Sage hugs me goodbye, and I can’t let the gravity of what is happening hit me yet. No, when I’m alone, that’s when I will let the tears out. My life is changing. I’m trusting someone I don’t know, and it’s scary. Warlocks and witches are not a race I want to be around. I don’t know what coven life is like. I only know pack life, and that’s probably not going to help me much. I push the fear away because I don't like how much I will have to rely on Zane. I have to give him all my trust and hope that he doesn’t make me regret this. 

“Just remember, Ari, you always wanted an adventure,” Sage says with a wink as she breaks our hug. 

“Yeah, well, we were kids and didn’t want to stay in the confines of the pack territory. We were in a rebellious stage then. This isn’t how I pictured my adventure.” I reply harshly. 

“I know, but maybe it’s the adventure you need,” Sage replies with a smile. Curse Sage and her impossibly positive attitude. Easy for her to be positive; her world isn’t about to get turned upside down. 

I stop myself from rolling my eyes at her very cliche statement. She’s not wrong. I did want adventure as a kid, but we were rebellious at that point in time. We were in our pre-teens, and the pack territory didn’t seem big enough for our adventurous spirits. We wanted to explore and go on a grand adventure. I think I wanted it more than Sage because I was an omega. I’ve always felt I didn’t have a purpose, so I wanted more. Sage was a beta and the daughter of a highly respected member of the pack. Her life was always going somewhere. She was going somewhere before she became Luna, and I was lucky enough to tag along. In some ways, I’ve been living in Sage’s shadow. Not that I ever minded. Being in her shadow was better than any life I’d live on my own. 

When Sage accepted Liam as her mate, it made me want more. I know my chances of finding a good mate are slim and now made even slimmer by my parents. It’s like they wanted me to fail in life. I never really got along with my parents. They were always so bitter against the pack. I never understood why. My parents always wanted to be above their station. I guess they finally decided to do something about it. Too bad they failed, and now I’m paying for it. Now, I’m trusting a stranger with my life and my soul. Well, this is not how I saw my day going. 

Sage and Liam walk out of the cell as Zane walks entirely into the cell. He offers me his hand. I accept it as I look into his swirling gray eyes. Shit, he’s even sexier up close. What is it about him that makes me want to rub up against him and get him to claim me? This is how I’d imagine I’d feel if I met my mate. 

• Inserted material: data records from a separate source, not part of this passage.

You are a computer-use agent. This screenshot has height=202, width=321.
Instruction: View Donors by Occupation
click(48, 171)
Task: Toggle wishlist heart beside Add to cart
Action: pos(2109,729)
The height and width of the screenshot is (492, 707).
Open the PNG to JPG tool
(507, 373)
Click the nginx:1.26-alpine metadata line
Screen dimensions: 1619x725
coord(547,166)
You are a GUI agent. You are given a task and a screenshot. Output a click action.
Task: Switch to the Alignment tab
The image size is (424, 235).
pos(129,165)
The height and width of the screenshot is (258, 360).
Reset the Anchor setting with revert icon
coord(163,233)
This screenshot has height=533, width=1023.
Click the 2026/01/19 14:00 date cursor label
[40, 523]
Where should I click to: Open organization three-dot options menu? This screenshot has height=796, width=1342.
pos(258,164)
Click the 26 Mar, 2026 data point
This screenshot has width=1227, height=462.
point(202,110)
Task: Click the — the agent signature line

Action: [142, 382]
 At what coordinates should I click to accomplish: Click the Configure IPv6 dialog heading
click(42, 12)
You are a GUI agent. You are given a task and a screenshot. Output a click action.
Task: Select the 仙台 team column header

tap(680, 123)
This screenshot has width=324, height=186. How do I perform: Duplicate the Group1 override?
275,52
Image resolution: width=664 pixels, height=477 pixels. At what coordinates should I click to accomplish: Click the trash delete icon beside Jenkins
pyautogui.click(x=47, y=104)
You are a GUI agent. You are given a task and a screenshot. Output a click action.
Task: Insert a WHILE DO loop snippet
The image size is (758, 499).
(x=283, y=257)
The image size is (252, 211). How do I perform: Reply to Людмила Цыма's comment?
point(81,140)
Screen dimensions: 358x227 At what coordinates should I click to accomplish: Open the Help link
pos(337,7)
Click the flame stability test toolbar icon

Mates are strange for werewolves. Some believe we have soulmates and that when you find them, they are meant to be your mate. Others believe you choose your mat,e, and no one controls who you decide to make your mate. Sage and I always wanted to believe in the fated mate crap. It was a pretty fairytale for two girls who had wild imaginations. Sage swears up and down that she and Liam had a connection, and that’s why he picked her. Maybe she and Liam are soulmates. I hope they are, but I know I’m not that lucky.